Now I do believe of course that people are free to have their opinions, I am fully supportive of this. So here is my view of the persons comments.

The person in question is a submissive and believes in female supremacy and allegedly practices this... whilst there is of course nothing at all wrong with this it hardly places him in a position to criticize other peoples lifestyle.

It appears he is not currently in a relationship (what a surprise), has never been involved personally with cuckolding and basically seems to actually know very little about the subject if anything at all.

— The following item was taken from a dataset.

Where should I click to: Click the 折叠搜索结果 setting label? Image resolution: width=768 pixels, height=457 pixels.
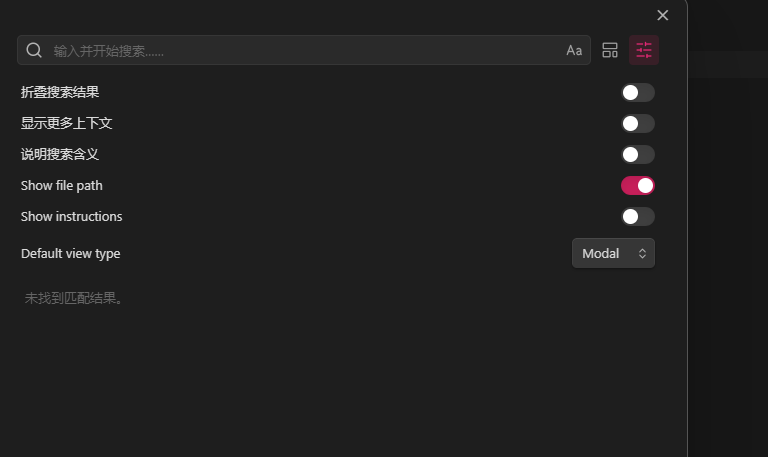(x=60, y=92)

His views on O/p relationships yet again illustrate he is talking from a virtually zero knowledge base. I think he has absolutely nothing to worry about in regards to ever becoming property, no one sane would possibly even consider him.

He even went on discuss if he was repeatedly fucked with a strap on and then made to come on the strap on and then suck the spunk off it might be a good way to condition someone to eventually accept being fucked by a man and doing arse to mouth. He stated of course he had no gay desires but did wonder if he could be conditioned by this procedure.

Sometimes I despair of some people.

To be in a committed relationship requires great effort by all parties and to stay in it requires even greater effort.

I have been in a few relationships (lots actually). But I have never been in such a fantastic relationship as the one I am in now. Our relationship is full of love, honour, honesty, respect, commitment, dedication, caring, consideration, fun, happiness and hundreds of other wonderful things, far too many to mention.

I get plenty of use by my uber dominant sadistic owner yet I ALWAYS feel loved and cared for. If my owner takes another lover, then so what, I know she loves me and will stay with me and I will always stay with her. It is not a threat, it is an enhancement, an extension of our lives and a testament to the strength of our relationship.I am always involved, always there and everything is open and upfront...unlike many vanilla relationships.

I have never been happier than I am now by being my owners property, nothing comes close to what we have. Yes there have been difficult times and no doubt some more to come. But our life together is so special and so precious we will get through any difficulties and come out stronger the other side.

I find this lifestyle so fucking hard at times and yet it suits me totally and fulfills me.

People like the twat I referred to do not really deserve mention but I like to express my opinions sometimes, especially regarding ill informed bigots.

Friday 1 July 2011

To Ava

We had a fantastic two days and nights with Ava staying with us. She is absolutely lovely and is fantastic company. I am a somewhat jealous person when it comes to MT, but I never have those feelings when we are with Ava. We did our photo shoot which was great fun, some will be posted here but the majority on FL. There are some, however, which shall remain private for obvious reasons.

I felt sad this morning saying goodbye to Ava especially as it may be a long time before we see her again. It is not often that you find someone who is so compatible with a couple, especially an owner and a slave.

It was also great to see MT enjoying herself so much, I think she is always in her element when deciding which bit to use next and she had plenty of choices with Ava and I and she took them.

I was also a very lucky slave to be allowed some treats which I have not had for several years.